* Instructions to follow *
Give again, exactly as written, the lines of the records below from the line with "Instruction: View the Reviews tab" to the line with "Click Spain's points change +12.45". Both end lines count; pictures do not.

* Data *
++++

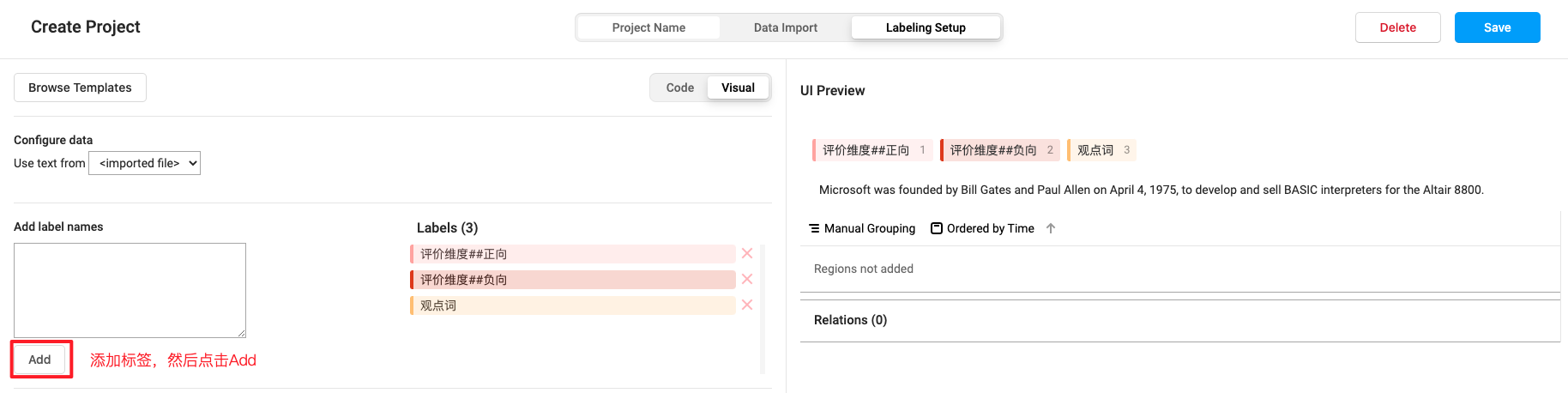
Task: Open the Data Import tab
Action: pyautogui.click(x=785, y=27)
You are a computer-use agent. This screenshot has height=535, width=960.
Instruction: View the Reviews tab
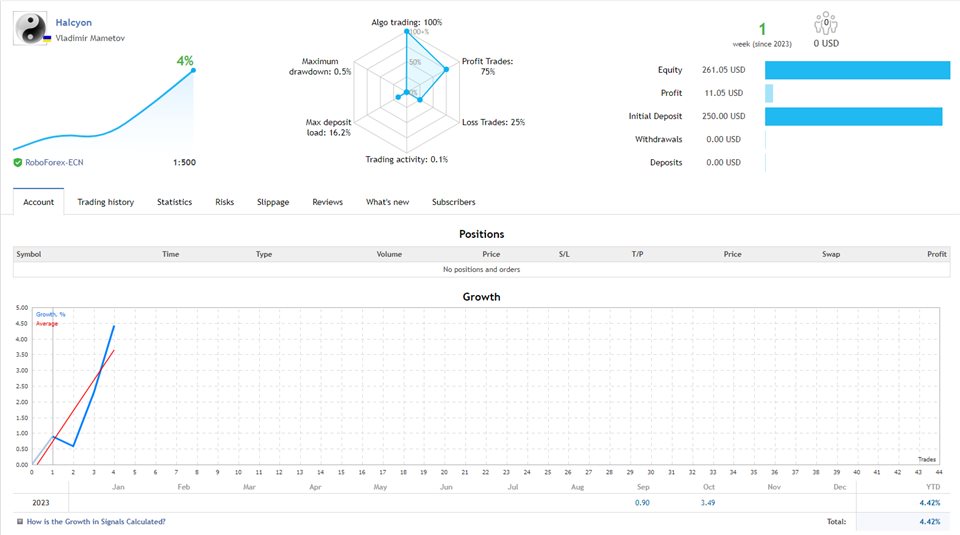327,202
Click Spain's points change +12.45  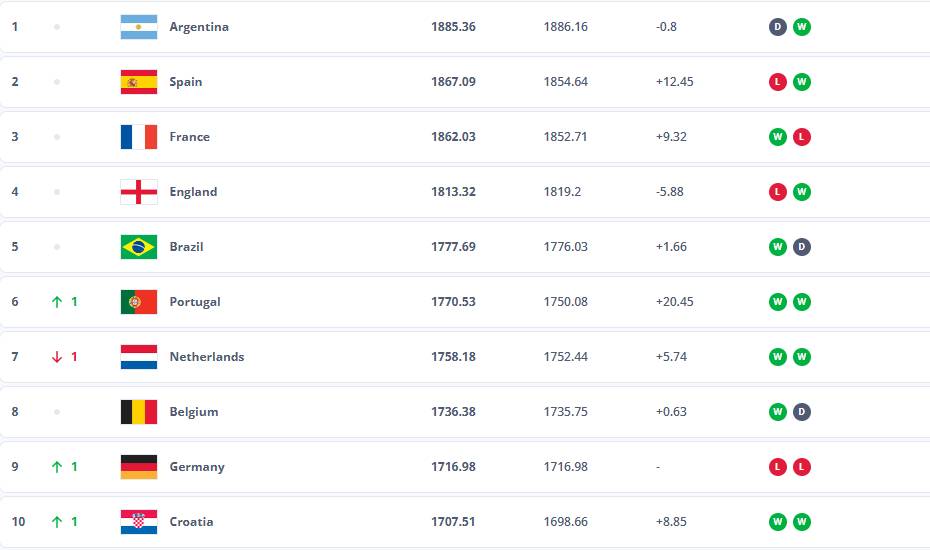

++++

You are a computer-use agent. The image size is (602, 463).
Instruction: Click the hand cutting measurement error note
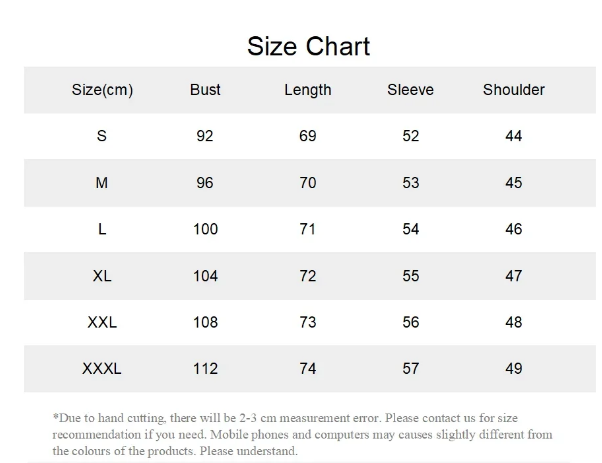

++++

* Output for this task *
Instruction: View the Reviews tab
327,202
Click Spain's points change +12.45  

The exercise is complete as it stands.